Jan I S, Hsueh P R, Teng L J, Lee L N, Yang P C, Luh K T
Department of Laboratory Medicine, National Taiwan University Hospital, Taipei, Taiwan.
J Formos Med Assoc. 1998 Mar;97(3):204-9.
We evaluated the performance of an automatic polymerase chain reaction (PCR) detection system for identification of Mycobacterium tuberculosis in respiratory specimens. Six hundred and two respiratory specimens, including 557 sputa and 45 bronchial washing samples, were analyzed using the COBAS AMPLICOR Mycobacterium tuberculosis (MTB) test. The results were compared with those obtained from acid-fast microscopy, conventional culture, and clinical history. In cases of discrepancy between the results of the COBAS AMPLICOR MTB test and culture, the medical history of the patient was reviewed, the COBAS AMPLICOR MTB test was repeated, and the gene encoding M. tuberculosis superoxide dismutase was screened using PCR (SOD-PCR).
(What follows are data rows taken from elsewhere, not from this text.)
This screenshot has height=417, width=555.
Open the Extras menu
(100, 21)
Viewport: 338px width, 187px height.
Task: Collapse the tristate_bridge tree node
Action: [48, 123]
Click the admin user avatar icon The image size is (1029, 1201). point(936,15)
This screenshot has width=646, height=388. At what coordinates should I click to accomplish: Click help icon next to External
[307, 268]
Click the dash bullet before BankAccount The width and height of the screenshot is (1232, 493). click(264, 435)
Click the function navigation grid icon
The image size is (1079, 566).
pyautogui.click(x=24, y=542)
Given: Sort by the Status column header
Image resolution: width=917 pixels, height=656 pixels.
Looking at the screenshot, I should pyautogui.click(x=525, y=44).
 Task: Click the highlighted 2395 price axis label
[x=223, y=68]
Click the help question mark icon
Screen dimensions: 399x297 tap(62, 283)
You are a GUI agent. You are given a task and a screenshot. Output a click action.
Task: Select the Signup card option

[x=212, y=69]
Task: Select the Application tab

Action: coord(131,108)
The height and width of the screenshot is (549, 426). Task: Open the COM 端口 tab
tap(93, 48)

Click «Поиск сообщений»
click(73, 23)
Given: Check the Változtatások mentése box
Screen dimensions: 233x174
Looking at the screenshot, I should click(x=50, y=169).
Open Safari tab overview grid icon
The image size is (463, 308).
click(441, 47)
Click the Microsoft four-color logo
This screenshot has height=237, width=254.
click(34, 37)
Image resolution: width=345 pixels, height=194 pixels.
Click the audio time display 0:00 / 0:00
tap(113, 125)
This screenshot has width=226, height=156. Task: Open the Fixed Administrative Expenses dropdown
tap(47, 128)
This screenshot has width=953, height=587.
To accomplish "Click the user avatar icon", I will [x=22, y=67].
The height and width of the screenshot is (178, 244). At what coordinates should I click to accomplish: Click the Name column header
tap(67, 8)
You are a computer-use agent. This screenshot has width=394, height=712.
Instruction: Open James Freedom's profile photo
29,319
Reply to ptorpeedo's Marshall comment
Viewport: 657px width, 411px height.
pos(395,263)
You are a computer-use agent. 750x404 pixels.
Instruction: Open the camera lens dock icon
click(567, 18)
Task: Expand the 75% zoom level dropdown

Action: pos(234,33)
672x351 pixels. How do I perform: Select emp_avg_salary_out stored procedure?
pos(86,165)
Fourteen samples were excluded because the internal control test result was negative. Of 57 specimens that were culture positive for Mycobacterium species, 40 appeared to have growth of M. tuberculosis and 21 were smear positive for acid-fast bacteria. The sensitivity, specificity, and positive and negative predictive values for the COBAS AMPLICOR MTB test evaluated at our laboratory were 85.0% (34/40), 99.3% (544/548), 89.5% (34/38), and 98.9% (544/550), respectively. Three specimens that were culture positive for M. tuberculosis but negative by COBAS AMPLICOR MTB test were positive when rechecked by both COBAS AMPLICOR MTB test and SOD-PCR. Among the four specimens with positive reactions on both COBAS AMPLICOR MTB test and SOD-PCR that were culture negative, two were from patients who had been receiving antituberculosis treatment, one was from a patient who had been treated for tuberculosis for 1 year, and the other was from a patient who died of sepsis with adult respiratory distress syndrome. In more than 70% of smear-negative and culture-positive specimens and 86.4% of smear-positive specimens, M. tuberculosis was identified by the COBAS AMPLICOR MTB test within 10 hours after receipt of the specimens. Our data show that the COBAS AMPLICOR MTB test provides rapid and accurate detection of M. tuberculosis in respiratory specimens.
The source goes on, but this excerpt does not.